On 09/02/18 17:28, Roberto Cornacchia wrote:
Just wondering, before I do it myself, whether "normalizing" strings by removing diacritics is a feature that you guys would consider interesting to implement. (I am aware that results of this "normalization" can be unsatisfactory in some cases - I'm ok with most obvious cases covered)
Basically, something like what iconv does here:
$ echo "Ã é ç" | iconv -f UTF-8 -t ASCII//TRANSLIT A e c
I can imagine that these above would be pretty easy to solve using the same hash lookup approach used for case conversion.

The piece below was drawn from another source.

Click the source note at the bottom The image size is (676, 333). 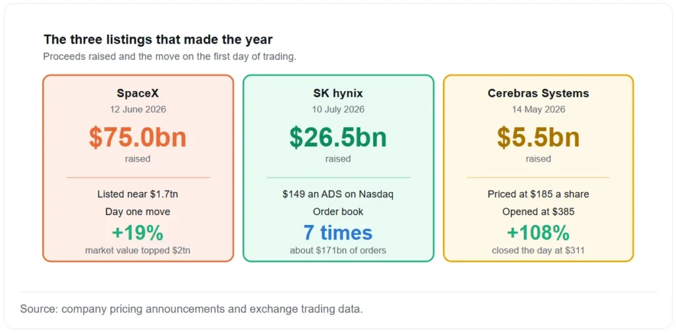191,309
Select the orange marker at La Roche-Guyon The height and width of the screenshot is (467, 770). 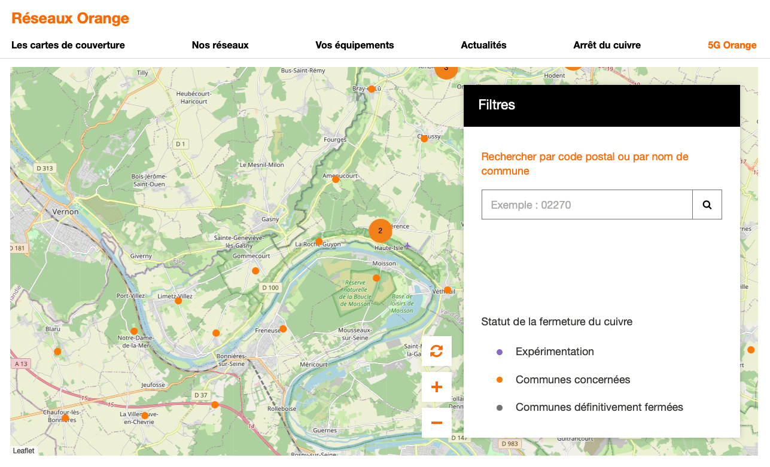[x=319, y=242]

These, however, are example that produce more than one symbol in output. So that would be a little more complicated.
$ echo "æ ß" | iconv -f UTF-8 -t ASCII//TRANSLIT ae ss
So I have two questions: 1) Is this something you guys (MonetDB developers) would be interested in implementing? 2) If not - in that case I'll give it a go myself, would you advise an approach similar to the case conversion or to use the iconv lib?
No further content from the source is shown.